Frank Hurricane is a spiritual blues and folk musician/storyteller from the South and the North of the holy US. He has been traveling and performing in the spiritual underground and DIY scenes for over a decade, gathering tales and touring the world. He has self released many records and also has put out records on Feeding Tube, Ultra Excema, Mystra, Scissortail, and many other exceptional labels. PBS recently made an Emmy nominated documentary about his musical journey. He has performed with many legends across the spiritual board and has hiked thousands of mile of trails in the mountains.
frankhurricane.com
Cherry Blossoms always manage to evoke the simple pleasures of campfire sing-alongs, with the deep commingling of common interest and intimate friendship that idea evokes, interspersed with the sort of weird, but soft-edged logical jumps associated with the kings of post-hippie hillbillyism, the Holy Modal Rounders. It’s not easy to tease apart the specifics of this binary aesthetic operation, but the band manages to pluck the twangers of both innocence and experience with equal vigor — ambidextrous William Blake aktion of the highest order.

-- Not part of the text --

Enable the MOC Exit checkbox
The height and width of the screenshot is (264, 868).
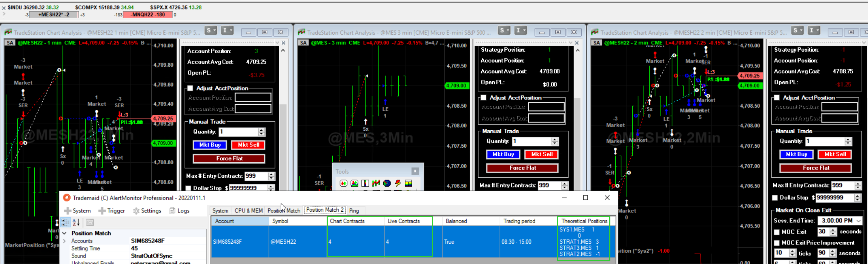tap(777, 232)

Nathan K. is a Midwesterner from Michigan living in Nashville TN. His simple acoustic folk songs put life under a microscope to illuminate the overlooked - the funny parts of grief along with the sad parts of the funny moments. As a member of the acclaimed band Stepdad, he has performed on large stages across US and Canada with songs featured in a smattering of placements like FIFA 13, Weeds, Mindy Project, a BMW ad campaign - but lately he has been performing in more intimate venues with his wife Sara Beth Go who adds Omnichord sparkles, harmonies, and nudges him to wrap it up when his hilarious stories start to get too long.
www.nathankmusic.com
Emerging from the embers of the once-ascendant Mercy Hanson, Hunter Storm Smith distills his sound down to raw nerve and bone. The riffage smolders, his baritone croon carrying the weight of long-lost highways and loves left behind. There’s blues in the blood and heartbreak in the marrow, conjuring the soulful primitivism of Peter Green in his prime—haunted, untamed, and bound for the horizon.